- _Work order_: A bare number is all that is needed: how many lines below contain the string "header"?

- _Working data_:
*****

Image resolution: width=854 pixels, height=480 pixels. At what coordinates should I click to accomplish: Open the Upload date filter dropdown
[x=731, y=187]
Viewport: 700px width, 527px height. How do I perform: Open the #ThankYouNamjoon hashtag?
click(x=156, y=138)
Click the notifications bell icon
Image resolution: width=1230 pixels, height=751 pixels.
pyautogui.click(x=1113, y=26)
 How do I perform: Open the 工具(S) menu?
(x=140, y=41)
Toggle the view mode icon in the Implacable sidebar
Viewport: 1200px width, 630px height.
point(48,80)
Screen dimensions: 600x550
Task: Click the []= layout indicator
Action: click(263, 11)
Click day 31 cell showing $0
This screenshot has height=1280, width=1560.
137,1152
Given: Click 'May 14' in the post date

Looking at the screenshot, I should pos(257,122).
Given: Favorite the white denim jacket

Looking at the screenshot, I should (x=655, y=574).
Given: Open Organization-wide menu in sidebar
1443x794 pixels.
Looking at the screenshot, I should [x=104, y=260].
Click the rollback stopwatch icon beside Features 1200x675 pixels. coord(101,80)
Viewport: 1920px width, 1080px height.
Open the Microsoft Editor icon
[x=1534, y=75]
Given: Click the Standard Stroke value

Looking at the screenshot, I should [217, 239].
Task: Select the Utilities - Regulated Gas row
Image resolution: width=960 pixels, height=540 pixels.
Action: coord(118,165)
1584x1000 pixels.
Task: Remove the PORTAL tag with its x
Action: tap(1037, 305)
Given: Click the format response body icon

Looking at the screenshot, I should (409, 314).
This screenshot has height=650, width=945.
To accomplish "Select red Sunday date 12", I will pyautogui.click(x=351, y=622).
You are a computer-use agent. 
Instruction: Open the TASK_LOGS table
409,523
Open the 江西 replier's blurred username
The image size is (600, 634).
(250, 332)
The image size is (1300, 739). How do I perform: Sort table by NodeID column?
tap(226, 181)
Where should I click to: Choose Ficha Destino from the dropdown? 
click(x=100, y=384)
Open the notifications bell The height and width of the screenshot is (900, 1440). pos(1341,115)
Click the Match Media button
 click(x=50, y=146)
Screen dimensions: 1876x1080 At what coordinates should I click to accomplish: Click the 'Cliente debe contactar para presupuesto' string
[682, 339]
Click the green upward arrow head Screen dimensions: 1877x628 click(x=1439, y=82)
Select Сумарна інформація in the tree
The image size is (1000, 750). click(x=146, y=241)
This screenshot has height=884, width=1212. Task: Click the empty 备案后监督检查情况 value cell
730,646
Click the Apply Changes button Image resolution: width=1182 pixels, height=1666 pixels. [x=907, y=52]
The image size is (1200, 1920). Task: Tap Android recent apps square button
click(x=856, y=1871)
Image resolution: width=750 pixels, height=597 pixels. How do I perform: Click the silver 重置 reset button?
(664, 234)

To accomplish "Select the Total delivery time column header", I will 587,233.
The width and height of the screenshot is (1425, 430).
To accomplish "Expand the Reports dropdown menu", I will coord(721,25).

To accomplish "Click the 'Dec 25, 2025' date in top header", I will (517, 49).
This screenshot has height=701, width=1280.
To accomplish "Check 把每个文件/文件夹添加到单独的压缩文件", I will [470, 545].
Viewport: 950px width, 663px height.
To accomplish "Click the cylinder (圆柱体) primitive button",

*****

- _Your solution_: 2